Supplied information: Begin

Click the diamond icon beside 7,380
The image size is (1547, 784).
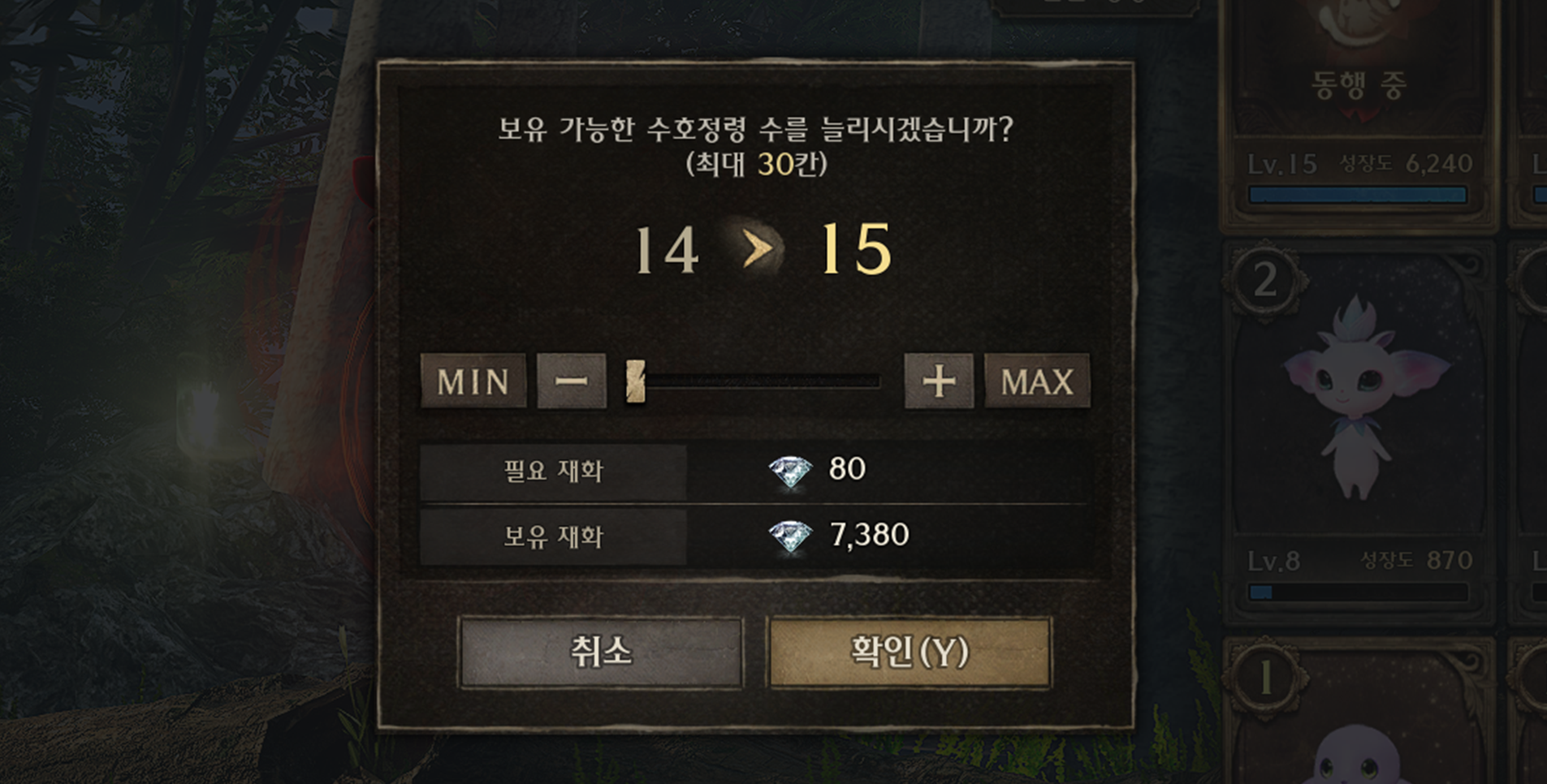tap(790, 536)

Supplied information: End
Supplied information: Begin

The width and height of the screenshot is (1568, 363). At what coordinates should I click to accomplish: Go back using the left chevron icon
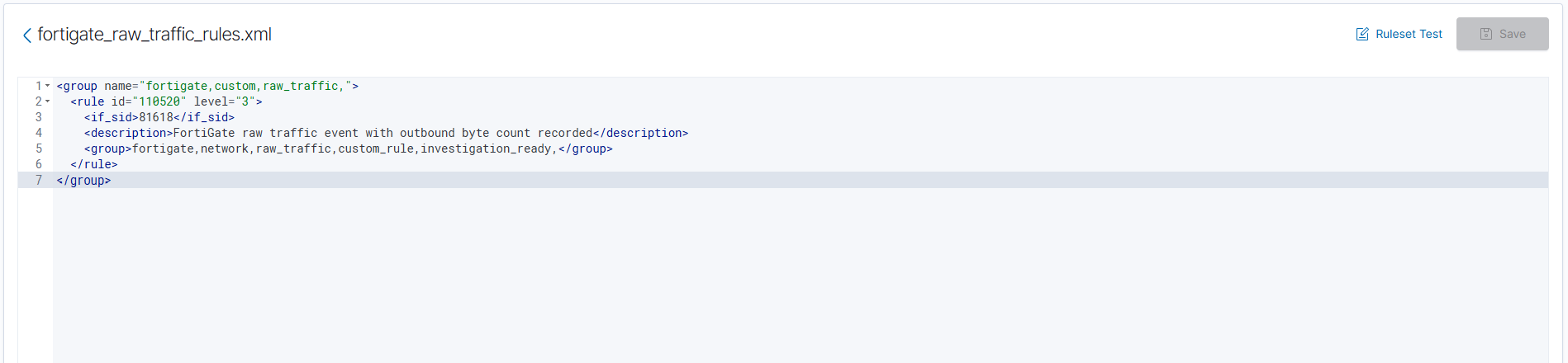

Supplied information: End
Supplied information: Begin

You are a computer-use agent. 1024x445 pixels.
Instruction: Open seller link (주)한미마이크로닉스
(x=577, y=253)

Supplied information: End

▶ _Task description_
Work through the records above. Copy every line with the string "icon".

▶ _Output of the task_
Click the diamond icon beside 7,380
The width and height of the screenshot is (1568, 363). At what coordinates should I click to accomplish: Go back using the left chevron icon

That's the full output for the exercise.